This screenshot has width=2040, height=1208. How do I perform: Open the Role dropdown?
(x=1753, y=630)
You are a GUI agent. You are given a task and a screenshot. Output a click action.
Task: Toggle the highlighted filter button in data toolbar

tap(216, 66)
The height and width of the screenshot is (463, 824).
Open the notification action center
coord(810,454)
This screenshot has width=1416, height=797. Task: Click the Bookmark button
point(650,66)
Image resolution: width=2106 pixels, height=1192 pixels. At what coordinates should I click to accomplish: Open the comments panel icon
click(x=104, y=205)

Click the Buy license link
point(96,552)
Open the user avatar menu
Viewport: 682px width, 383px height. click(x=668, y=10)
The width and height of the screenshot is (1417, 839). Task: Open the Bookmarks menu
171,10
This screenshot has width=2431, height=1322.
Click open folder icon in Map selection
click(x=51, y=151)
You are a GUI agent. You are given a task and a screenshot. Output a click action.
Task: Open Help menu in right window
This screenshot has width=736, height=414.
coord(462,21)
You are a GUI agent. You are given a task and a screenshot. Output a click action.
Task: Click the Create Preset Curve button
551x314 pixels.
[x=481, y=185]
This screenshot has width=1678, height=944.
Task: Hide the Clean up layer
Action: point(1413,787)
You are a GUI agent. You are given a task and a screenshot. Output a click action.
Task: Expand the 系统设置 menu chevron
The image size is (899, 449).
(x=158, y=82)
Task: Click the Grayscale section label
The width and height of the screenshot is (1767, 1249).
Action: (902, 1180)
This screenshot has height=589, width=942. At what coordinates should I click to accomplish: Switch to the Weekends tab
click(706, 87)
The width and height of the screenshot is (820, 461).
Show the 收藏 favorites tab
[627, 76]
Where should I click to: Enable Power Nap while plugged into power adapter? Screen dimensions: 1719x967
========================
**WHAT THE TASK ASKS:** Every record above must appear again in the answer, unchanged.

**SOLUTION:**
This screenshot has width=2040, height=1208. How do I perform: Open the Role dropdown?
(x=1753, y=630)
You are a GUI agent. You are given a task and a screenshot. Output a click action.
Task: Toggle the highlighted filter button in data toolbar

tap(216, 66)
The height and width of the screenshot is (463, 824).
Open the notification action center
coord(810,454)
This screenshot has width=1416, height=797. Task: Click the Bookmark button
point(650,66)
Image resolution: width=2106 pixels, height=1192 pixels. At what coordinates should I click to accomplish: Open the comments panel icon
click(x=104, y=205)

Click the Buy license link
point(96,552)
Open the user avatar menu
Viewport: 682px width, 383px height. click(x=668, y=10)
The width and height of the screenshot is (1417, 839). Task: Open the Bookmarks menu
171,10
This screenshot has width=2431, height=1322.
Click open folder icon in Map selection
click(x=51, y=151)
You are a GUI agent. You are given a task and a screenshot. Output a click action.
Task: Open Help menu in right window
This screenshot has width=736, height=414.
coord(462,21)
You are a GUI agent. You are given a task and a screenshot. Output a click action.
Task: Click the Create Preset Curve button
551x314 pixels.
[x=481, y=185]
This screenshot has width=1678, height=944.
Task: Hide the Clean up layer
Action: point(1413,787)
You are a GUI agent. You are given a task and a screenshot. Output a click action.
Task: Expand the 系统设置 menu chevron
The image size is (899, 449).
(x=158, y=82)
Task: Click the Grayscale section label
The width and height of the screenshot is (1767, 1249).
Action: (902, 1180)
This screenshot has height=589, width=942. At what coordinates should I click to accomplish: Switch to the Weekends tab
click(706, 87)
The width and height of the screenshot is (820, 461).
Show the 收藏 favorites tab
[627, 76]
Where should I click to: Enable Power Nap while plugged into power adapter? Screen dimensions: 1719x967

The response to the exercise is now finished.